Surat Al-Qadr, atau sering dirujuk melalui ayat pertamanya "Inna Anzalna" (Sesungguhnya Kami telah menurunkannya), adalah salah satu permata terpendek namun paling sarat makna dalam Al-Qur'an. Terletak di penghujung mushaf, surat ke-97 ini secara khusus membahas tentang malam yang lebih baik daripada seribu bulan: Malam Lailatul Qadar.
Keutamaan surat ini terletak pada fokusnya yang tunggal dan mendalam: menjelaskan turunnya Al-Qur'an dan kemuliaan malam di mana wahyu pertama kali diturunkan kepada Nabi Muhammad SAW.
1. Inna anzalnahu fii lailatil qadr (Sesungguhnya Kami telah menurunkannya (Al-Qur'an) pada malam Al-Qadr).
2. Wa maa adraaka maa lailatul qadr (Dan tahukah kamu apakah malam Al-Qadr itu?).
3. Lailatul qadri khairum min alfi syahr (Malam Al-Qadr itu lebih baik daripada seribu bulan).
4. Tanazzalul malaa’ikatu war-ruhu fiihaa bi’idzni Rabbihim min kulli amr (Pada malam itu turun malaikat-malaikat dan Ruh (Jibril) dengan izin Tuhannya membawa setiap urusan).
5. Salaamun hiya hattaa matla’il fajr (Malam itu (penuh) kesejahteraan hingga terbit fajar).
Ayat "Inna Anzalna" langsung membuka dengan penekanan kuat. Kata "Kami" (anazalna) merujuk kepada Allah SWT, menegaskan bahwa penurunan Al-Qur'an, sumber petunjuk utama umat Islam, adalah peristiwa ilahi yang terencana. Meskipun Al-Qur'an diturunkan secara bertahap selama 23 tahun, malam Al-Qadr diyakini sebagai malam di mana seluruh Al-Qur'an diturunkan sekaligus dari Lauhul Mahfudz ke langit dunia.
Pertanyaan retoris "Wa maa adraaka maa lailatul qadr?" berfungsi untuk membangkitkan rasa ingin tahu dan kekaguman pembaca. Dengan bertanya balik, Allah SWT mengisyaratkan bahwa kemuliaan malam ini melampaui pemahaman akal manusia biasa, menjadikannya misteri yang patut dihormati.

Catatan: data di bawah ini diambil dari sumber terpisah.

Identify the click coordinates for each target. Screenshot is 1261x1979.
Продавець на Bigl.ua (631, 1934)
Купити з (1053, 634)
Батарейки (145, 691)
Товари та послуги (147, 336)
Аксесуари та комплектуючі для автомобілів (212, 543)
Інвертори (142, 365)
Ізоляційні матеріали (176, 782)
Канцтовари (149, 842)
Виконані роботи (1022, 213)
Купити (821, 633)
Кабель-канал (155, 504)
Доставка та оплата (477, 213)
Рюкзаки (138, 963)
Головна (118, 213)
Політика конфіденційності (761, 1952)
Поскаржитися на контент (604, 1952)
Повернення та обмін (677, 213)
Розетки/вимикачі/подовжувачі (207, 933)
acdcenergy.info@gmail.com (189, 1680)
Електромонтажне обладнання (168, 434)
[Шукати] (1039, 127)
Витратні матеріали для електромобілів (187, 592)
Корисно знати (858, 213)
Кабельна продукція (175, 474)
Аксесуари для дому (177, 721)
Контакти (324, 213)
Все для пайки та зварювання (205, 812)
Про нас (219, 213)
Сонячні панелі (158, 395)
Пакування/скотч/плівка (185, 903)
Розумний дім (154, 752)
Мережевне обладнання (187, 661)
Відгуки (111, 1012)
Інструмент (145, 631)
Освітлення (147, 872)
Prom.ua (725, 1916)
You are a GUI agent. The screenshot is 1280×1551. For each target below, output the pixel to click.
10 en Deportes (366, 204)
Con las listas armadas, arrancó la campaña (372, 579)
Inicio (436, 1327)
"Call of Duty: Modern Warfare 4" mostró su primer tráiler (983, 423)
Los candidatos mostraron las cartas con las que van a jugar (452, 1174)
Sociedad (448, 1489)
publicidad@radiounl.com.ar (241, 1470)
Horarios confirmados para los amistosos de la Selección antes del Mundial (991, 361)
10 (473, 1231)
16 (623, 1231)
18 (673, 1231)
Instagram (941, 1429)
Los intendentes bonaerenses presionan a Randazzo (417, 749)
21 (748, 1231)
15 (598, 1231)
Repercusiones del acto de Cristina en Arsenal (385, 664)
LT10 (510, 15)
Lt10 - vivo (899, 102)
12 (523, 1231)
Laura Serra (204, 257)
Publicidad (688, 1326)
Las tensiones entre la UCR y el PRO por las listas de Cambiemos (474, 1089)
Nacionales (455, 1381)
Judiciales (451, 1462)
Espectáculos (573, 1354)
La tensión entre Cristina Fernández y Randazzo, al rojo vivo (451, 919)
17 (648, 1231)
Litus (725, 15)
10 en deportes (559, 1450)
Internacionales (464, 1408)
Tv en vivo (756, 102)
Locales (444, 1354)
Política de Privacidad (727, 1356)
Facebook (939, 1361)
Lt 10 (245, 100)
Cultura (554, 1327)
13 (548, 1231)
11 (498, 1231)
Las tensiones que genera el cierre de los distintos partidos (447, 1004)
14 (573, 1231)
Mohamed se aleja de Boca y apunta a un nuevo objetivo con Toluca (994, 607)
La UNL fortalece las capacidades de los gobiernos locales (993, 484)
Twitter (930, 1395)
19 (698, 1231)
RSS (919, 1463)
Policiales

Pernyataan bahwa malam Al-Qadr lebih baik daripada seribu bulan (sekitar 83 tahun) adalah penegasan statusnya yang tak tertandingi. Beribadah pada malam ini, dengan melakukan shalat, membaca Al-Qur'an, atau berzikir, mendapatkan pahala yang jauh melebihi amal saleh yang dilakukan selama rentang waktu ribuan bulan tanpa malam tersebut. Ini menunjukkan betapa berharganya waktu tersebut bagi umat yang beriman.
Aktivitas utama pada malam Al-Qadr adalah turunnya barisan malaikat yang dipimpin oleh Ruhul Qudus (Jibril AS). Mereka turun bukan tanpa tujuan, melainkan membawa "setiap urusan" atau ketetapan Allah SWT untuk tahun yang akan datang. Kehadiran malaikat dalam jumlah besar memberikan suasana ketenangan dan rahmat yang meliputi bumi.
Ayat penutup ini menegaskan tema utama malam itu: kedamaian ('Salaam'). Malam Al-Qadr adalah malam yang dipenuhi dengan rahmat, tanpa ada keburukan atau gangguan. Kedamaian ini berlangsung hingga waktu Subuh tiba. Ini adalah pesan pengharapan dan ketenangan bagi orang-orang yang menghidupkan malam tersebut dalam ketaatan.
Meskipun Al-Qur'an tidak menyebutkan tanggal pasti Lailatul Qadar, Nabi Muhammad SAW memberikan petunjuk bahwa malam tersebut berada di sepuluh hari terakhir bulan Ramadhan, khususnya pada malam-malam ganjil. Oleh karena itu, umat Muslim berlomba-lomba untuk melakukan iktikaf (berdiam diri di masjid) selama sepuluh hari terakhir tersebut.
Tujuan utama pencarian malam Al-Qadr bukanlah sekadar menemukan tanggalnya, melainkan memanfaatkan momentum spiritual yang luar biasa ini untuk mendekatkan diri kepada Allah SWT. Keutamaan ibadah di malam ini menjadi motivasi terbesar bagi setiap Muslim untuk meningkatkan kualitas amalannya di bulan Ramadhan, mengamalkan semangat yang terkandung dalam inti "Inna Anzalna"—yaitu penghargaan tertinggi terhadap Al-Qur'an dan perintah ilahi.